[Stated problem 1] From the forum thread about the boot error, copy the passage starting with "check the makers" and going on through "what do i do?".
[Stated problem 2] Sum up the forum thread about the boot error in two sentences.
[Stated problem 3] In the forum thread about the boot error, what should the laptop boot from before it gets to the lan card?

# no bootable device--insert boot disk and press any key



## y2k1 (Jun 12, 2009)

I get this when i turn on my laptop :


for realtek rtl8101e/8102e pci-e ethernet controller v1.05 (071227)
client mac addr:001e3340135b guid:25e68c70-2205-11dd-a70e-001e3340145b pxe-e53:no boot filename recieved 

pxe-m0f:exiting pxe rom.
no bootable device--insert boot disk and press any key


----------



## lorjack (Nov 15, 2007)

It is trying to boot off of the network. If your not setup to do this then go into the BIOS and remove the NIC from the boot list.


----------



## y2k1 (Jun 12, 2009)

I cant find NIC on the boot menu (f12 right?) all i get is 

1)hdd
2)fdd
3)cd/dvd
4)lan
5)usb memory 

also i do have internet and the ethernet cable is connected


----------



## dai (Jul 2, 2004)

4)lan


----------



## lorjack (Nov 15, 2007)

Is that the correct boot order? It should be booting off of the Hard drive first, before it gets to the lan card.


----------



## y2k1 (Jun 12, 2009)

:4-dontkno


----------



## y2k1 (Jun 12, 2009)

so what should i do?


----------



## dai (Jul 2, 2004)

do you have a normal vista disk or a restore disk
if you have the normal disk boot from it and click on repair on the bottom left of the install screen


----------



## y2k1 (Jun 12, 2009)

i had a bad feeling you would say that. Didn't recieve a disk with it.


----------



## dai (Jul 2, 2004)

these days you have to burn one when you first receive the laptop

check the makers download page and see if they have the d/load available

if not contact them to send you one,they will probably charge a fee for it


----------



## y2k1 (Jun 12, 2009)

Ok i've borrowed 1 what do i do? 

when i load up cd theres like a bar with "windows is loading files" 

then it says language to install,time and currency format and keyboard or input method 

then there is install it now, what to know before installing windows and repair computer


----------



## dai (Jul 2, 2004)

you need the one from the manufacturer that matches your system
if you run a repair with that one it may fix or it may leave you in a worse position


----------

[Dataset extract]
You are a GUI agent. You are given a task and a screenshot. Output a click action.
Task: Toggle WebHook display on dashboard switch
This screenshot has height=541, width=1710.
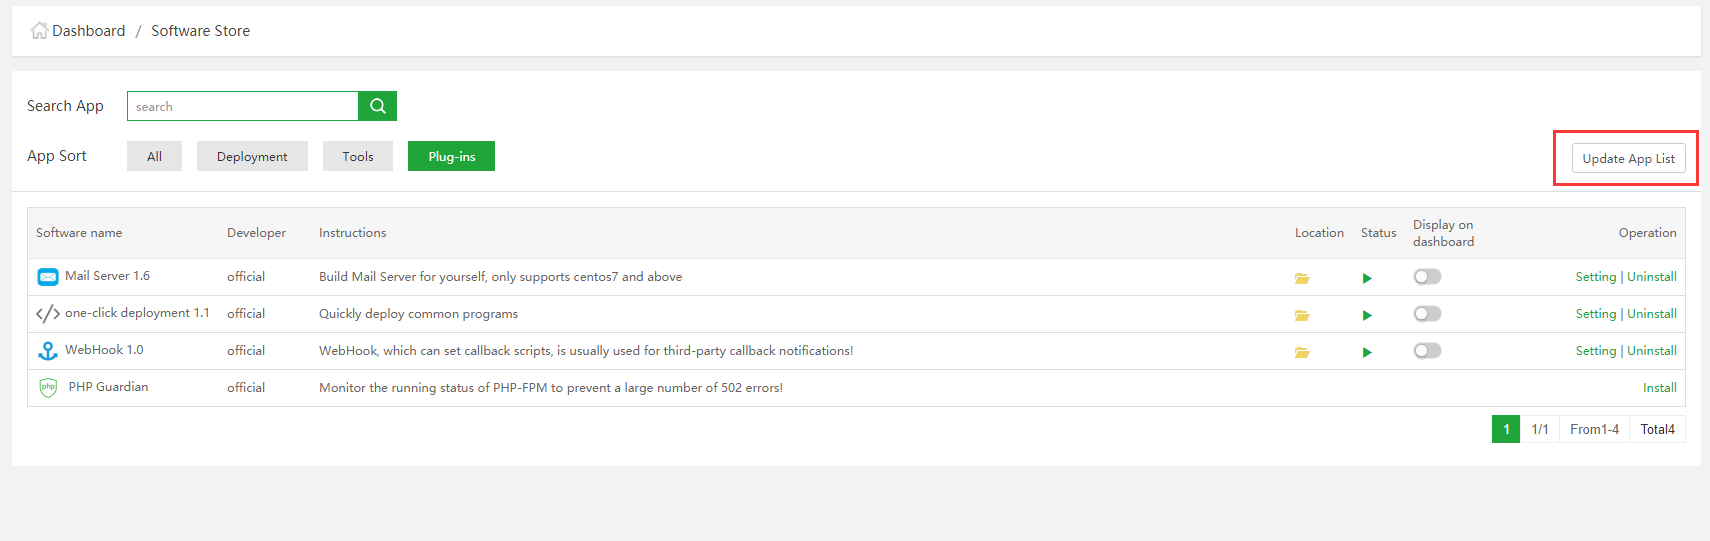(1427, 351)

[Expected output 1]
check the makers download page and see if they have the d/load available

if not contact them to send you one,they will probably charge a fee for it


----------



## y2k1 (Jun 12, 2009)

Ok i've borrowed 1 what do i do?

[Expected output 2] A laptop owner gets a "no bootable device" message at startup, and a reply explains that the machine is trying to boot off the network and should boot from the hard drive before the lan card. Another reply suggests repairing from a Vista disk; the owner didn't receive one and borrows one, but is told the disk should come from the manufacturer to match the system, since running a repair with another may make things worse.

[Expected output 3] The hard drive.